*Exercise brief*:
Please return all of the material exactly, with no line missing.

*Extracted entries*:

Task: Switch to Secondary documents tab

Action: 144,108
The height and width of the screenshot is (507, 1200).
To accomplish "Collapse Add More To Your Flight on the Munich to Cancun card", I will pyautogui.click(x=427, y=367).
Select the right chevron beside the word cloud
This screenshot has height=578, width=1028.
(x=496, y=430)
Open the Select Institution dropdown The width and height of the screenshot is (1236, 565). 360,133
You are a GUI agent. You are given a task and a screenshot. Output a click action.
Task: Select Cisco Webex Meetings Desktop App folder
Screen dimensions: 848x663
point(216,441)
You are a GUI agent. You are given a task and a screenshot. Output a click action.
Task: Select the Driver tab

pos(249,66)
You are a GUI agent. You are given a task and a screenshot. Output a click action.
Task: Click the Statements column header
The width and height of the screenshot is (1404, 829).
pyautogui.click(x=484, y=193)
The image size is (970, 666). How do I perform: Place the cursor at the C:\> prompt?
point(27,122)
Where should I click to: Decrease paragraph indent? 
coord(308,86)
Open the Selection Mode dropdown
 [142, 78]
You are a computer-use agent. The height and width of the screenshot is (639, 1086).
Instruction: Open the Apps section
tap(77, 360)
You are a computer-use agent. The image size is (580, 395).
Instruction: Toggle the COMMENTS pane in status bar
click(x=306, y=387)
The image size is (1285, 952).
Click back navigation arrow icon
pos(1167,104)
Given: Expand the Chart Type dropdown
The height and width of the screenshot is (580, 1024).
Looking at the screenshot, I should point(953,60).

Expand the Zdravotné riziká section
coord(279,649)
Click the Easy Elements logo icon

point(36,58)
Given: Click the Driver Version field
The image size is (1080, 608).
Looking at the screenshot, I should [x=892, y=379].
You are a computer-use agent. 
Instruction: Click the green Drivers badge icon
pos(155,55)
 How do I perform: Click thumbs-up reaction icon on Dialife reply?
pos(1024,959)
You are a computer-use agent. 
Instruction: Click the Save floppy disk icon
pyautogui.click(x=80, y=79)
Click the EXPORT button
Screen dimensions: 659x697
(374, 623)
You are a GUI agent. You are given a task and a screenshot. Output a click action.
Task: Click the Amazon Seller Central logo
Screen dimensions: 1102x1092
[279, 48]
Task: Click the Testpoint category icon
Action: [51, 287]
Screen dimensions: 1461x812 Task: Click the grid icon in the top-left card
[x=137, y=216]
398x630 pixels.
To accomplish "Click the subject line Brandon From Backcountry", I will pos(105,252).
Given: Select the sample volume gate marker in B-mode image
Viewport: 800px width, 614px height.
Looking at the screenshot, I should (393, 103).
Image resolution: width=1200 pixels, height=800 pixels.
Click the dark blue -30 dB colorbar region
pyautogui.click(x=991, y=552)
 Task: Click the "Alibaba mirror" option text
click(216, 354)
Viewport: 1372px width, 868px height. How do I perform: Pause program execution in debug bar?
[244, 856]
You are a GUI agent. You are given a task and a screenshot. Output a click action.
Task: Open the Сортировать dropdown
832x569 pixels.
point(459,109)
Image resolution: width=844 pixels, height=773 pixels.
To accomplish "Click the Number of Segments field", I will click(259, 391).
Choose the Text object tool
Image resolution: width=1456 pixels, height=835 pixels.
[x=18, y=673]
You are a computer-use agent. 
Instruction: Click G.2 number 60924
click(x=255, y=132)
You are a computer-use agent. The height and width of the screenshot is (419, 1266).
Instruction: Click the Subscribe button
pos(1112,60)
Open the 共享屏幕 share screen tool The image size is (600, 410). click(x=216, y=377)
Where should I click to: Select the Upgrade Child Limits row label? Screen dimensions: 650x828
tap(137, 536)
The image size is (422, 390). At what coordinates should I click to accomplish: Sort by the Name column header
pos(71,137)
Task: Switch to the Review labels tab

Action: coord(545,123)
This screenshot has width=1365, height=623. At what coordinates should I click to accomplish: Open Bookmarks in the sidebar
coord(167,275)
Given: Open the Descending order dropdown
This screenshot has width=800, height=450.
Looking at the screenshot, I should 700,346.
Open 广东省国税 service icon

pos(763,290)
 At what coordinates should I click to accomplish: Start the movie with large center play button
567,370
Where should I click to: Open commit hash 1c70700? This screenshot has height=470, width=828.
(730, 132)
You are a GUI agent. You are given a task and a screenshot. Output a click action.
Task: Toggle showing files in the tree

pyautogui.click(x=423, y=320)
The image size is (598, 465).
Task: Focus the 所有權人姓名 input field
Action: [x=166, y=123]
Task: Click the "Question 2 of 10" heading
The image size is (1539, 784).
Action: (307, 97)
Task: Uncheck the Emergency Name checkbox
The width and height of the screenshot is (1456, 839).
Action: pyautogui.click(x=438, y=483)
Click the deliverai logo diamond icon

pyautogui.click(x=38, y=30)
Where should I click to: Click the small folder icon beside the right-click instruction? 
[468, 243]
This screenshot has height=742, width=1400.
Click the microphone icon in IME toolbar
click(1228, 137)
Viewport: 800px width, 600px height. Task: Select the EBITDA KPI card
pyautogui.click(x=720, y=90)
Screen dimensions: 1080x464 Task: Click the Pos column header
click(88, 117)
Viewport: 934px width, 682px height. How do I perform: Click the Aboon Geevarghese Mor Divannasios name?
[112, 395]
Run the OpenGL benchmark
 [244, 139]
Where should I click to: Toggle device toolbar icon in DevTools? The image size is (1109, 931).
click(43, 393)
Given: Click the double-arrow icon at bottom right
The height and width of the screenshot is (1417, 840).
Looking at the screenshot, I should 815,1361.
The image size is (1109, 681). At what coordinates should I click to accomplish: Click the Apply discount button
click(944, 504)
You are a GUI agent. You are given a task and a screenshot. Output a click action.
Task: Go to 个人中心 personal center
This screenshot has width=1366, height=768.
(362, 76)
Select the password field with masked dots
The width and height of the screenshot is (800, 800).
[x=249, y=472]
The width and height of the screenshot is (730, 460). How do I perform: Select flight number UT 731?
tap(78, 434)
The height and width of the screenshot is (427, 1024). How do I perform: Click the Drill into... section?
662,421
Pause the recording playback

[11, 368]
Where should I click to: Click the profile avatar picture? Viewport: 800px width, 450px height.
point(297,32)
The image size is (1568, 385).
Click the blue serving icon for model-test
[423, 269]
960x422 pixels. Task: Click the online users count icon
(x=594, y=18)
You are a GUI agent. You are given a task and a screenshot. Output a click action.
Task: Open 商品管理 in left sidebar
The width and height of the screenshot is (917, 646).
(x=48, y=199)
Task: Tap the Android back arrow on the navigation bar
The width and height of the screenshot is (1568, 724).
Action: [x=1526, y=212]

*Answer to this problem*:
Task: Switch to Secondary documents tab

Action: 144,108
The height and width of the screenshot is (507, 1200).
To accomplish "Collapse Add More To Your Flight on the Munich to Cancun card", I will pyautogui.click(x=427, y=367).
Select the right chevron beside the word cloud
This screenshot has height=578, width=1028.
(x=496, y=430)
Open the Select Institution dropdown The width and height of the screenshot is (1236, 565). 360,133
You are a GUI agent. You are given a task and a screenshot. Output a click action.
Task: Select Cisco Webex Meetings Desktop App folder
Screen dimensions: 848x663
point(216,441)
You are a GUI agent. You are given a task and a screenshot. Output a click action.
Task: Select the Driver tab

pos(249,66)
You are a GUI agent. You are given a task and a screenshot. Output a click action.
Task: Click the Statements column header
The width and height of the screenshot is (1404, 829).
pyautogui.click(x=484, y=193)
The image size is (970, 666). How do I perform: Place the cursor at the C:\> prompt?
point(27,122)
Where should I click to: Decrease paragraph indent? 
coord(308,86)
Open the Selection Mode dropdown
 [142, 78]
You are a computer-use agent. The height and width of the screenshot is (639, 1086).
Instruction: Open the Apps section
tap(77, 360)
You are a computer-use agent. The image size is (580, 395).
Instruction: Toggle the COMMENTS pane in status bar
click(x=306, y=387)
The image size is (1285, 952).
Click back navigation arrow icon
pos(1167,104)
Given: Expand the Chart Type dropdown
The height and width of the screenshot is (580, 1024).
Looking at the screenshot, I should point(953,60).

Expand the Zdravotné riziká section
coord(279,649)
Click the Easy Elements logo icon

point(36,58)
Given: Click the Driver Version field
The image size is (1080, 608).
Looking at the screenshot, I should [x=892, y=379].
You are a computer-use agent. 
Instruction: Click the green Drivers badge icon
pos(155,55)
 How do I perform: Click thumbs-up reaction icon on Dialife reply?
pos(1024,959)
You are a computer-use agent. 
Instruction: Click the Save floppy disk icon
pyautogui.click(x=80, y=79)
Click the EXPORT button
Screen dimensions: 659x697
(374, 623)
You are a GUI agent. You are given a task and a screenshot. Output a click action.
Task: Click the Amazon Seller Central logo
Screen dimensions: 1102x1092
[279, 48]
Task: Click the Testpoint category icon
Action: [51, 287]
Screen dimensions: 1461x812 Task: Click the grid icon in the top-left card
[x=137, y=216]
398x630 pixels.
To accomplish "Click the subject line Brandon From Backcountry", I will pos(105,252).
Given: Select the sample volume gate marker in B-mode image
Viewport: 800px width, 614px height.
Looking at the screenshot, I should (393, 103).
Image resolution: width=1200 pixels, height=800 pixels.
Click the dark blue -30 dB colorbar region
pyautogui.click(x=991, y=552)
 Task: Click the "Alibaba mirror" option text
click(216, 354)
Viewport: 1372px width, 868px height. How do I perform: Pause program execution in debug bar?
[244, 856]
You are a GUI agent. You are given a task and a screenshot. Output a click action.
Task: Open the Сортировать dropdown
832x569 pixels.
point(459,109)
Image resolution: width=844 pixels, height=773 pixels.
To accomplish "Click the Number of Segments field", I will click(259, 391).
Choose the Text object tool
Image resolution: width=1456 pixels, height=835 pixels.
[x=18, y=673]
You are a computer-use agent. 
Instruction: Click G.2 number 60924
click(x=255, y=132)
You are a computer-use agent. The height and width of the screenshot is (419, 1266).
Instruction: Click the Subscribe button
pos(1112,60)
Open the 共享屏幕 share screen tool The image size is (600, 410). click(x=216, y=377)
Where should I click to: Select the Upgrade Child Limits row label? Screen dimensions: 650x828
tap(137, 536)
The image size is (422, 390). At what coordinates should I click to accomplish: Sort by the Name column header
pos(71,137)
Task: Switch to the Review labels tab

Action: coord(545,123)
This screenshot has width=1365, height=623. At what coordinates should I click to accomplish: Open Bookmarks in the sidebar
coord(167,275)
Given: Open the Descending order dropdown
This screenshot has width=800, height=450.
Looking at the screenshot, I should 700,346.
Open 广东省国税 service icon

pos(763,290)
 At what coordinates should I click to accomplish: Start the movie with large center play button
567,370
Where should I click to: Open commit hash 1c70700? This screenshot has height=470, width=828.
(730, 132)
You are a GUI agent. You are given a task and a screenshot. Output a click action.
Task: Toggle showing files in the tree

pyautogui.click(x=423, y=320)
The image size is (598, 465).
Task: Focus the 所有權人姓名 input field
Action: [x=166, y=123]
Task: Click the "Question 2 of 10" heading
The image size is (1539, 784).
Action: (307, 97)
Task: Uncheck the Emergency Name checkbox
The width and height of the screenshot is (1456, 839).
Action: pyautogui.click(x=438, y=483)
Click the deliverai logo diamond icon

pyautogui.click(x=38, y=30)
Where should I click to: Click the small folder icon beside the right-click instruction? 
[468, 243]
This screenshot has height=742, width=1400.
Click the microphone icon in IME toolbar
click(1228, 137)
Viewport: 800px width, 600px height. Task: Select the EBITDA KPI card
pyautogui.click(x=720, y=90)
Screen dimensions: 1080x464 Task: Click the Pos column header
click(88, 117)
Viewport: 934px width, 682px height. How do I perform: Click the Aboon Geevarghese Mor Divannasios name?
[112, 395]
Run the OpenGL benchmark
 [244, 139]
Where should I click to: Toggle device toolbar icon in DevTools? The image size is (1109, 931).
click(43, 393)
Given: Click the double-arrow icon at bottom right
The height and width of the screenshot is (1417, 840).
Looking at the screenshot, I should 815,1361.
The image size is (1109, 681). At what coordinates should I click to accomplish: Click the Apply discount button
click(944, 504)
You are a GUI agent. You are given a task and a screenshot. Output a click action.
Task: Go to 个人中心 personal center
This screenshot has width=1366, height=768.
(362, 76)
Select the password field with masked dots
The width and height of the screenshot is (800, 800).
[x=249, y=472]
The width and height of the screenshot is (730, 460). How do I perform: Select flight number UT 731?
tap(78, 434)
The height and width of the screenshot is (427, 1024). How do I perform: Click the Drill into... section?
662,421
Pause the recording playback

[11, 368]
Where should I click to: Click the profile avatar picture? Viewport: 800px width, 450px height.
point(297,32)
The image size is (1568, 385).
Click the blue serving icon for model-test
[423, 269]
960x422 pixels. Task: Click the online users count icon
(x=594, y=18)
You are a GUI agent. You are given a task and a screenshot. Output a click action.
Task: Open 商品管理 in left sidebar
The width and height of the screenshot is (917, 646).
(x=48, y=199)
Task: Tap the Android back arrow on the navigation bar
The width and height of the screenshot is (1568, 724).
Action: [x=1526, y=212]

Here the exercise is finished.